Hay Festival has announced that 85 per cent of its waste at this year’s festival was recycled.
The organisers behind the festival have worked with suppliers to reduce the waste produced at the event.
This has been achieved by minimising the use of single-use plastics, placing water refill stations across the site, and introducing reuseable coffee and bar glasses.
As a result, it has reduced its plastics and can waste by 75 per cent
The workplace recycling law, which came into force in April, requires all businesses, organisations, and workplaces across Wales to separate their waste for recycling.
Andy Fryers, Sustainability Director at Hay Festival, said: “Sustainability has always been fundamental to the Hay Festival, both on stage and in its operations. Since 2007, the festival has implemented various programs to reduce its environmental impact, focusing on its own direct impacts, the impacts of its audience, and event programming that provokes discussions on key environmental issues.
“Along with separating recyclable materials on site into different bins we also do a separate check to check the right waste has been put into the right bin. This ensures we capture clean and high-quality recyclable materials resulting in our high recycling rate.
In 2018, Hay Festival introduced reusable hot drinks cups, vastly reducing the waste of the disposable coffee cups. The initiative's success is evidenced by the reduction in waste from 350 full wheelie bins of disposable coffee cups in 2017 to zero bins in 2023 and 2024.

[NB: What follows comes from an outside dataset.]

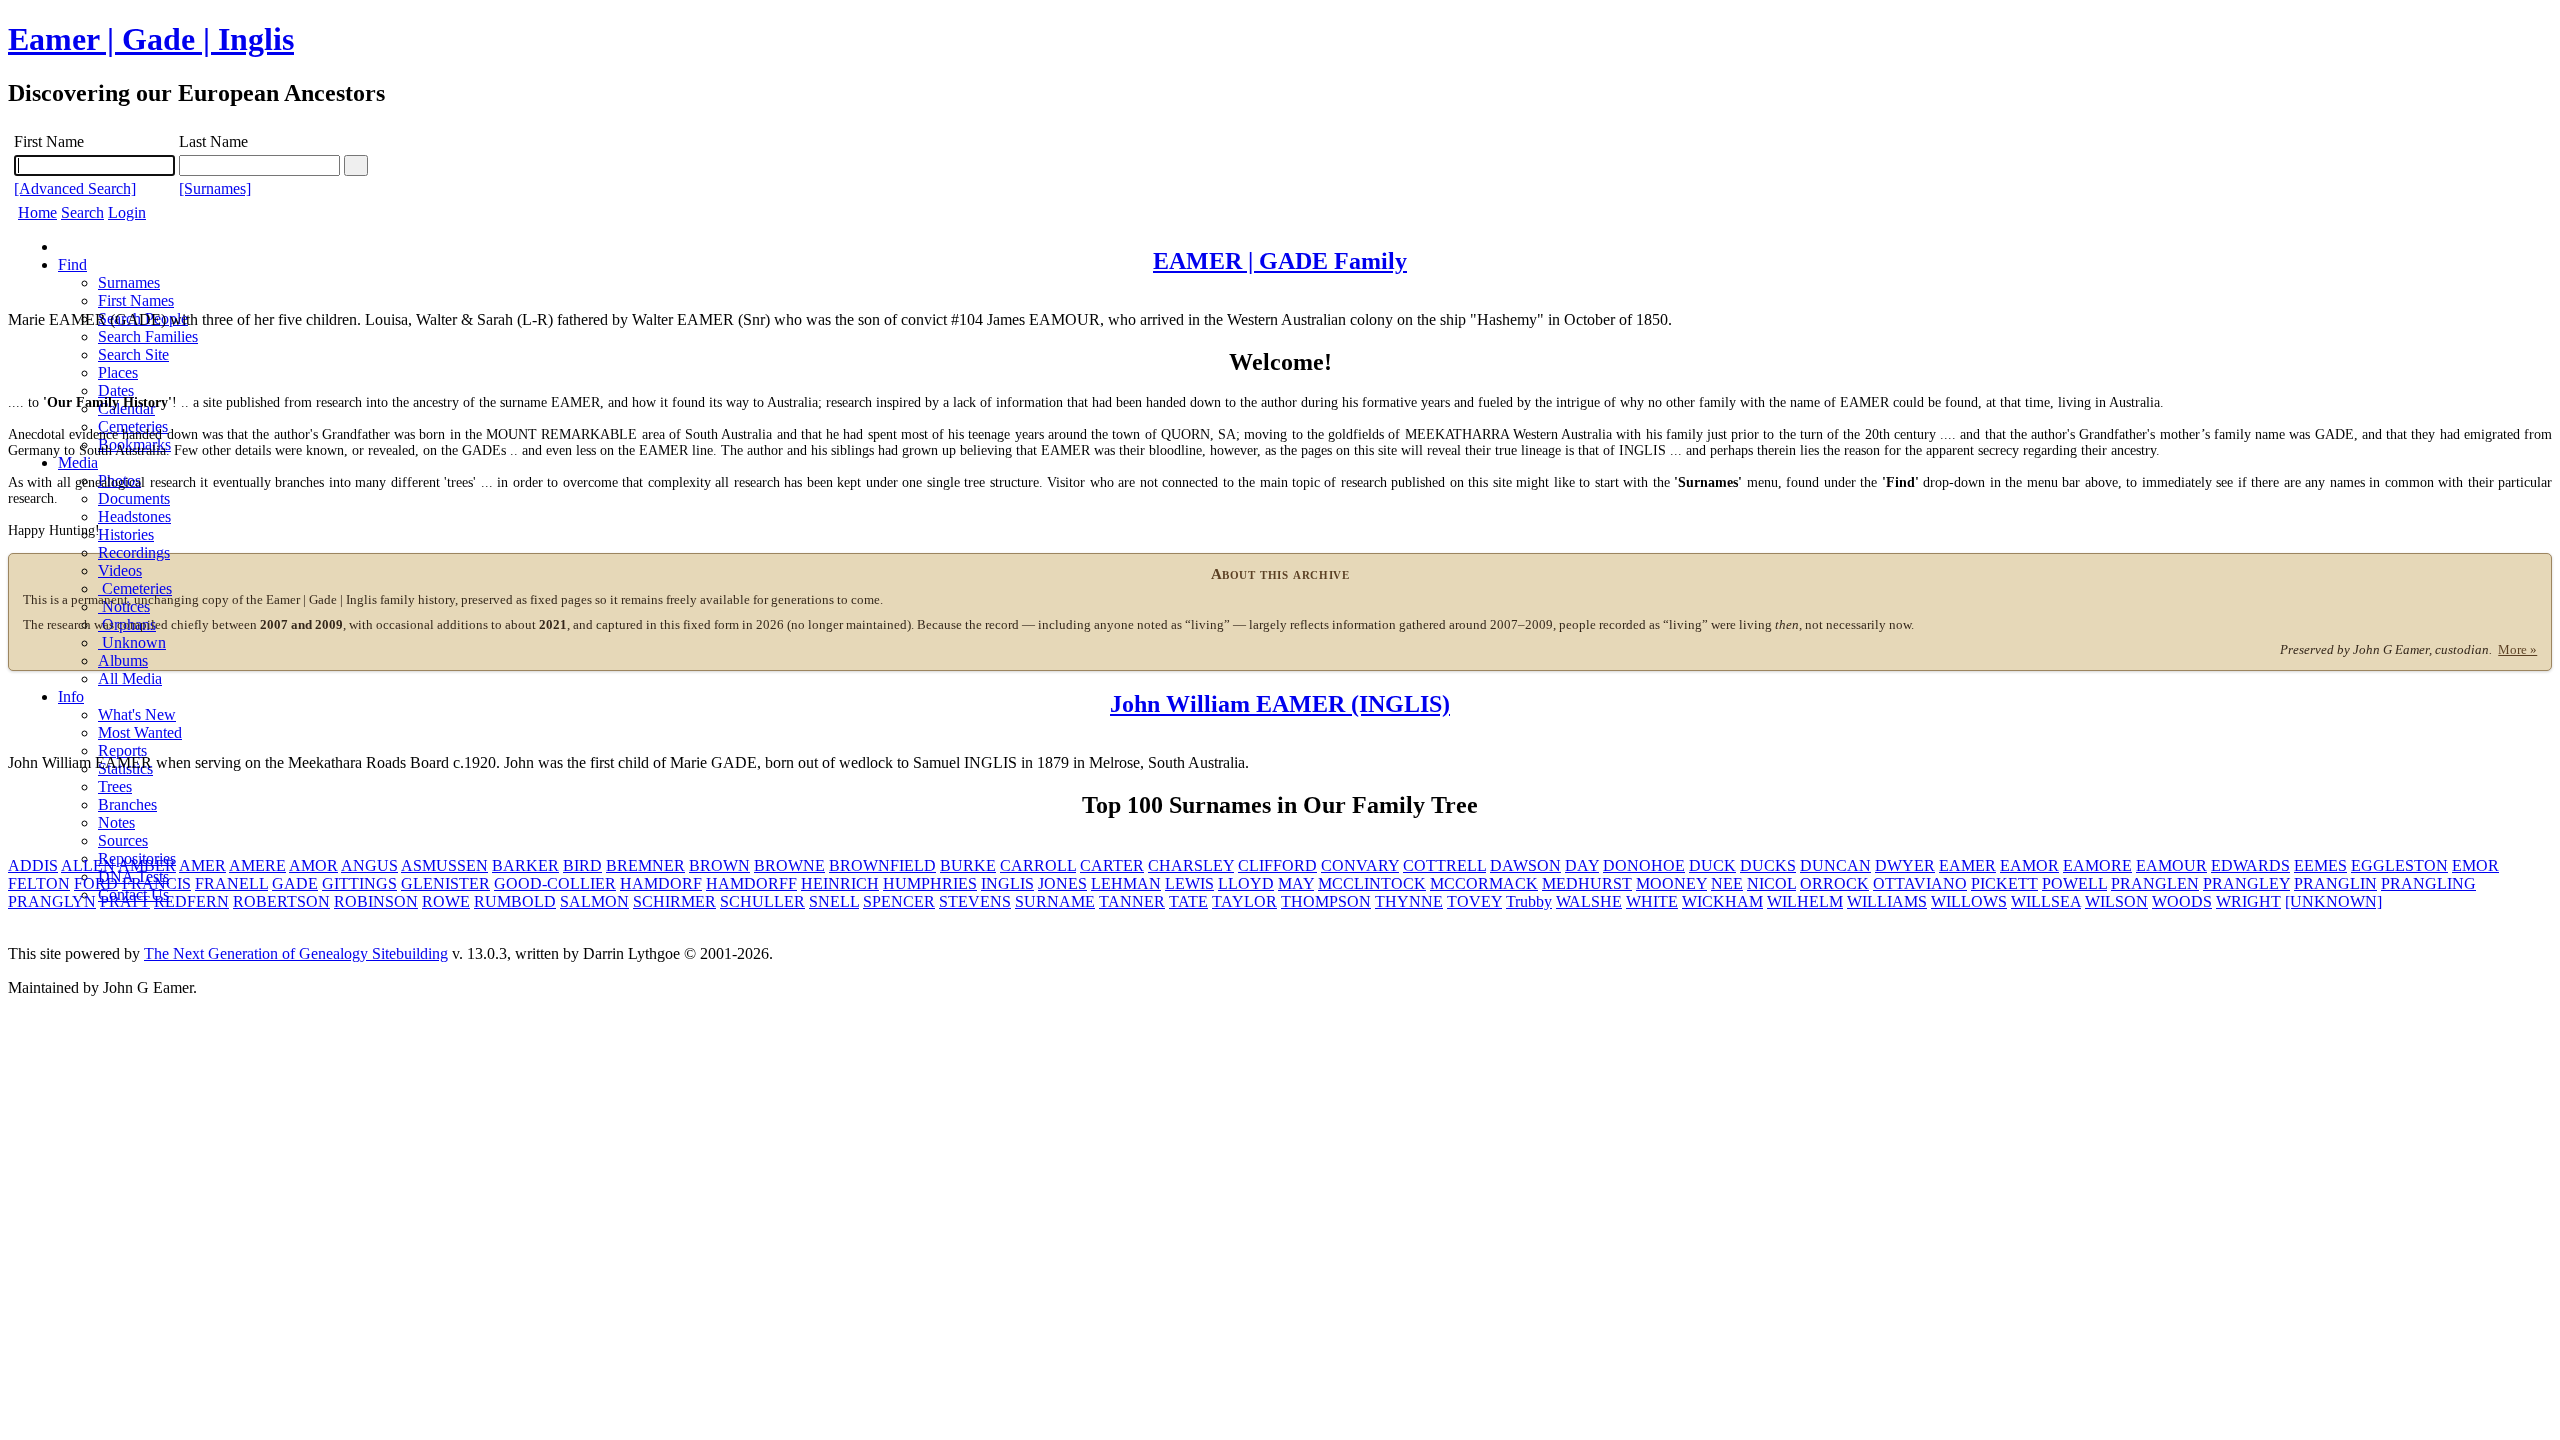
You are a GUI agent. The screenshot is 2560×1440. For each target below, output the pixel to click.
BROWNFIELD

Mr Fryers added: “Replacing single-use coffee cups, bar glasses, and water bottles with reusable alternatives significantly minimised our waste across the site. Since 2018, we’ve provided free water refill stations and a reuse system, leading to a 99 per cent reduction in coffee cup waste and the washing and reuse of over 30,000 cups. This change helped us turn a waste problem into a sustainable solution.”
The festival also installed a cup wash station to promote reuse, recycled over 200 litres of cooking oil and took excess food to local banks, saving over 500 kg of usable food.